HPCC Software

Software is one of the most important aspects of a cluster. The reason is that not only is the generic title “software” mean the applications but it also refers to the software that takes the separate pieces of the cluster (i.e. the nodes) and makes them work together as a single unit. It also includes any development tools you might use, and any monitoring and reporting tools that you might use. In short the software is not the reason we have clusters (the applications) but also the brains behind the cluster.

In this article I want to talk about what software pieces there are in a cluster, why you need them, what they do, how they work together, etc. I hope this will give you an idea of what software pieces a cluster needs to function, well, as a cluster.

I won’t be comparing options for the various software components since that’s really comparing various tools and that’s not the purpose of this article. I will tell you, at a high level, what the tools do and why you need them. However, at the end of the article I will make some recommendations about components you have to have to make a cluster function and what tools are considered upgrades or give enhanced functionality.

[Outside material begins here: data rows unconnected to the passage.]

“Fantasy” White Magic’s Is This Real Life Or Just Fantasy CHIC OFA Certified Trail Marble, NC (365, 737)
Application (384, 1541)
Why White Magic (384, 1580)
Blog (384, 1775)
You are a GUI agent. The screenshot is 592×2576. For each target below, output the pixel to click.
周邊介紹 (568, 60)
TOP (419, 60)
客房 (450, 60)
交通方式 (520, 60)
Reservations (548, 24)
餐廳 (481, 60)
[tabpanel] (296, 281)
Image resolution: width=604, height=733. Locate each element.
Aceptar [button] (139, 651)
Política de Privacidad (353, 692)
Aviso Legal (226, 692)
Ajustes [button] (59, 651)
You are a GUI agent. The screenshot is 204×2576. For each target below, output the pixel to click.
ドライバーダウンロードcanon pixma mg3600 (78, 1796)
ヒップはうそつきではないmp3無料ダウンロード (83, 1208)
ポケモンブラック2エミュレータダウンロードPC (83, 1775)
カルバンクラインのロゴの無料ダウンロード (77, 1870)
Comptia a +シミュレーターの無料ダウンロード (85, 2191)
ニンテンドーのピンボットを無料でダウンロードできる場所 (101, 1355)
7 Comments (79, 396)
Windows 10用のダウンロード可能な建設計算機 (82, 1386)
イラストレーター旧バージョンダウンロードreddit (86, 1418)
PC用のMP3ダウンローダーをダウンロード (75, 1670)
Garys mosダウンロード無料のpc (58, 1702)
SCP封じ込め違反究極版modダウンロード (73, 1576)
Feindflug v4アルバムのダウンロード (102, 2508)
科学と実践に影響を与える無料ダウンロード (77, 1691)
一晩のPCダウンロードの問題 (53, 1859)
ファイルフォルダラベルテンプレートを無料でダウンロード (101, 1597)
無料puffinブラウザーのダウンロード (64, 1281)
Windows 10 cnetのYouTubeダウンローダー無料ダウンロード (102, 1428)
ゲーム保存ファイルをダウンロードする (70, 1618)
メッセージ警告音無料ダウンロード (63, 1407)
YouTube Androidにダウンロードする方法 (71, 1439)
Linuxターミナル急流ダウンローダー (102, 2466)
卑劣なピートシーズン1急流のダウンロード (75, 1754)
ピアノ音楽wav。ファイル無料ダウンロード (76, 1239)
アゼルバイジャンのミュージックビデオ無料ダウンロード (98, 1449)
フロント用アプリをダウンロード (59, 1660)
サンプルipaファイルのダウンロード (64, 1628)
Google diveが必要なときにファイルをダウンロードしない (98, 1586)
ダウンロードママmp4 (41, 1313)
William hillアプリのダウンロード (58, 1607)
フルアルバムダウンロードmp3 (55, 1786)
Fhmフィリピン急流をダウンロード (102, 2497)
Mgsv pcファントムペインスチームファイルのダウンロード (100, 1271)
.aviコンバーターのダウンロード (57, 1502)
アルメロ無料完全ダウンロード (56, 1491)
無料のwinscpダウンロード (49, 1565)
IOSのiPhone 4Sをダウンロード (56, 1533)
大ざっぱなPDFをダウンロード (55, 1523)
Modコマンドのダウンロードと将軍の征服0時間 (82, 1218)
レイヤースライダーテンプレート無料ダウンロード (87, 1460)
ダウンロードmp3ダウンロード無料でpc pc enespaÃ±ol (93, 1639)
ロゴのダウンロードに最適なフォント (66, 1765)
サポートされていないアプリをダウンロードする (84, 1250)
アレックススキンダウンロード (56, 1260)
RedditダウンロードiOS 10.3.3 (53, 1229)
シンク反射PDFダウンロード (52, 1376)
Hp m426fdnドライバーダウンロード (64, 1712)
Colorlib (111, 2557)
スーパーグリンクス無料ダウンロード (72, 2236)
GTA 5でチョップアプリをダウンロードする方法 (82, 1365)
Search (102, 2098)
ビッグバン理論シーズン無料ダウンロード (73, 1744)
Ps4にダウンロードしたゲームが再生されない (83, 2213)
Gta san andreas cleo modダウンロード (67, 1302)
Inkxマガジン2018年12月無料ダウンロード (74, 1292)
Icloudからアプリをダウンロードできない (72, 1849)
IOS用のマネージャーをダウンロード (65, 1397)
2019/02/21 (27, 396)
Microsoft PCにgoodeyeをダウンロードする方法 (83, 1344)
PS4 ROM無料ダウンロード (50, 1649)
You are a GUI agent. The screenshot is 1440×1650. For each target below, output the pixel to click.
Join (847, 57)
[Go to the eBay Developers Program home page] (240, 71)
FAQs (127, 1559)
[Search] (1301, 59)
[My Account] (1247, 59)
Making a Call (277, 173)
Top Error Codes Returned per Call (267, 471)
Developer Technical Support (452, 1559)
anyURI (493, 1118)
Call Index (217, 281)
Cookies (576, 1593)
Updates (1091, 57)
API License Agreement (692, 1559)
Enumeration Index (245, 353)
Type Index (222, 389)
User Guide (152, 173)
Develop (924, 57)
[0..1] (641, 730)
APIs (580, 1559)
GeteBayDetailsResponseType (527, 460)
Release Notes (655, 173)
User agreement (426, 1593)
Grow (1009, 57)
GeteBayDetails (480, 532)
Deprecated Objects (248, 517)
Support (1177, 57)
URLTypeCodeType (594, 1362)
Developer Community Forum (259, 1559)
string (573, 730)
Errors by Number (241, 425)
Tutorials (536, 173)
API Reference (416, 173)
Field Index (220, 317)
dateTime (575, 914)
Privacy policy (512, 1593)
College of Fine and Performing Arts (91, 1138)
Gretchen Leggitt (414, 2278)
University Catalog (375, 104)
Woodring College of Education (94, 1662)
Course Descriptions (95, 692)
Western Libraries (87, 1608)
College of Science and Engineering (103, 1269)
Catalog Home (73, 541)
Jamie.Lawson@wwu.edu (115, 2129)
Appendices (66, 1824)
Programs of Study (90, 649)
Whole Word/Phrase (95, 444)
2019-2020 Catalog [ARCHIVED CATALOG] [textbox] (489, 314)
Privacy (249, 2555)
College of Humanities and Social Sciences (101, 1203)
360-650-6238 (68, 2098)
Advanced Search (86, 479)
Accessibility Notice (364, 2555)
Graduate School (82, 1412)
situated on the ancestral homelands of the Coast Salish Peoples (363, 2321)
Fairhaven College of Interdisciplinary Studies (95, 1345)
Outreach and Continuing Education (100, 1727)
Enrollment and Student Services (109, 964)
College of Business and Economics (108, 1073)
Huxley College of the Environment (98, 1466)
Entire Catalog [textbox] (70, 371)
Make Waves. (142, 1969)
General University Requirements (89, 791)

This article will also not discuss applications since those are really up to the user and not the cluster itself.


Really Basic Clustering

When clusters first started you could make them about as basic as you wanted. Really all you needed was an OS. You can run around and pop a CD in the drive of each node and install the OS on each compute node. You had to adjust the networking and list of hosts slightly, but at a fundamental level you had a functioning cluster (of course, there are a few minor details such as the creation of accounts and password-less logins and storage that each node can access).

While this sounds really easy, it is a monumental pain to maintain. If you have to update the OS, you had to create a new CD and run around and install it on every node. Alternatively, if it’s a simple change, you could use the network to copy it to each node, install it, and then reboot the node. Still for clusters of reasonable size, this is a pain.

In addition, this type of cluster management is really only meant for a single user. Moreover, that person has to also be the administrator for the cluster. While it’s perhaps a good way to get into clusters, it’s not good for clusters that have to do any real work.


Required Software Components

The first software component for clusters is pretty fundamental and you can probably guess what it is – an Operating System (OS). Each node (link to HPCC nodes article) in the cluster, the mater nodes, the login nodes, and the compute nodes need to have an OS. The OS can be installed on a hard drive in the node or can even be installed on a ramdisk which is sometimes called a “diskless” or “stateless” node. Typically, the master node creates what is called an “image” and then sends it to the compute nodes for installation (either to the hard drive or to the ramdisk).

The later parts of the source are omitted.